__STATED GOAL__. Please copy out the lines between the one holding "This screenshot has height=360, width=640." and the one holding "pos(835,601)", inclusive, reproducing each one without any change.

__LISTING__.
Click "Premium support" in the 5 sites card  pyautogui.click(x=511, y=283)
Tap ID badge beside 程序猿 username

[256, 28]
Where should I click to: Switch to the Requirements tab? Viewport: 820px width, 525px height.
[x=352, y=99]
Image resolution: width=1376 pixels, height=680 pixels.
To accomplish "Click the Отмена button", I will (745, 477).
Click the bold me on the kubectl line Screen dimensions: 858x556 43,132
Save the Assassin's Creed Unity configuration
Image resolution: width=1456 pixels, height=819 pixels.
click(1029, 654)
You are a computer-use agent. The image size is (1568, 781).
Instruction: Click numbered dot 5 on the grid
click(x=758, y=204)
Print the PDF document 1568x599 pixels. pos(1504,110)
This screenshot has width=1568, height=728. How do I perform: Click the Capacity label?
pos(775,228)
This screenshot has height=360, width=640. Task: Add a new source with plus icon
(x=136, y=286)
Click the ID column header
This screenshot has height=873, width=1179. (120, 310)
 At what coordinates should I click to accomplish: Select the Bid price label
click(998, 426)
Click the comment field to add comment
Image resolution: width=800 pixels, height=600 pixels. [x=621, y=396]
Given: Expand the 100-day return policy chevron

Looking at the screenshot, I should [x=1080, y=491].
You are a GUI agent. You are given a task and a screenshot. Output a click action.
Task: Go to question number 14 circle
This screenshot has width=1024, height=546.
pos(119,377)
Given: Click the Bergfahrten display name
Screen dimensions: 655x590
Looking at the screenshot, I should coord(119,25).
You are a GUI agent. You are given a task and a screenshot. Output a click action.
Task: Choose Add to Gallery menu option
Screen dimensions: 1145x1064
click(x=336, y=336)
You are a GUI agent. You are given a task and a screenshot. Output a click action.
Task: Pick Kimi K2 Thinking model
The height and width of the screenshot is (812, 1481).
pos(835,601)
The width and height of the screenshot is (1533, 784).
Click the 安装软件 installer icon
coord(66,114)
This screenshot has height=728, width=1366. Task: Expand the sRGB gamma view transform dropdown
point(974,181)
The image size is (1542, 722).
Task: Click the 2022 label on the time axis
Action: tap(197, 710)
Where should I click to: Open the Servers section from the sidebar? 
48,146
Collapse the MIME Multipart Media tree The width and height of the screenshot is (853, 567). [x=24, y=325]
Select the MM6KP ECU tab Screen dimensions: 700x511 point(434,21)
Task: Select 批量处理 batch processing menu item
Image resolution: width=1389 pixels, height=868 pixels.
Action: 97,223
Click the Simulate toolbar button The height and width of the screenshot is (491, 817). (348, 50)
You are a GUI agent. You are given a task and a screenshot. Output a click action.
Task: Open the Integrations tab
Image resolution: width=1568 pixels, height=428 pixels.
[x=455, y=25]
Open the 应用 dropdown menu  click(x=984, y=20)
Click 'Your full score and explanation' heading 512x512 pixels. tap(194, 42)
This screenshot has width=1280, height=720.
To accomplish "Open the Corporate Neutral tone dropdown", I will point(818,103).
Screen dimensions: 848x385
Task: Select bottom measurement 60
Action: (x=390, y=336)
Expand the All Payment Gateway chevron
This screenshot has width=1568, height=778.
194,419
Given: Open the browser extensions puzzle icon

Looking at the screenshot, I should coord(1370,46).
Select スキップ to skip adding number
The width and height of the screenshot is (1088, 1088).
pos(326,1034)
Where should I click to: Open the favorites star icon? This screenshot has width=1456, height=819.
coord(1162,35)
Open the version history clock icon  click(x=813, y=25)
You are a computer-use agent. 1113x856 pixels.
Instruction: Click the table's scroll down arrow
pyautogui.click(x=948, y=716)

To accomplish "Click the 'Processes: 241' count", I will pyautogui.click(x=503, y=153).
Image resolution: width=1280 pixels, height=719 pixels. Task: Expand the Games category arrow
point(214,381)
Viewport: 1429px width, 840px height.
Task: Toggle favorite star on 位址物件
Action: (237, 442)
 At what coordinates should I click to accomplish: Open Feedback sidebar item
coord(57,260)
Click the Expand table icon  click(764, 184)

__REPLY TO THE TASK__.
This screenshot has height=360, width=640. Task: Add a new source with plus icon
(x=136, y=286)
Click the ID column header
This screenshot has height=873, width=1179. (120, 310)
 At what coordinates should I click to accomplish: Select the Bid price label
click(998, 426)
Click the comment field to add comment
Image resolution: width=800 pixels, height=600 pixels. [x=621, y=396]
Given: Expand the 100-day return policy chevron

Looking at the screenshot, I should [x=1080, y=491].
You are a GUI agent. You are given a task and a screenshot. Output a click action.
Task: Go to question number 14 circle
This screenshot has width=1024, height=546.
pos(119,377)
Given: Click the Bergfahrten display name
Screen dimensions: 655x590
Looking at the screenshot, I should coord(119,25).
You are a GUI agent. You are given a task and a screenshot. Output a click action.
Task: Choose Add to Gallery menu option
Screen dimensions: 1145x1064
click(x=336, y=336)
You are a GUI agent. You are given a task and a screenshot. Output a click action.
Task: Pick Kimi K2 Thinking model
The height and width of the screenshot is (812, 1481).
pos(835,601)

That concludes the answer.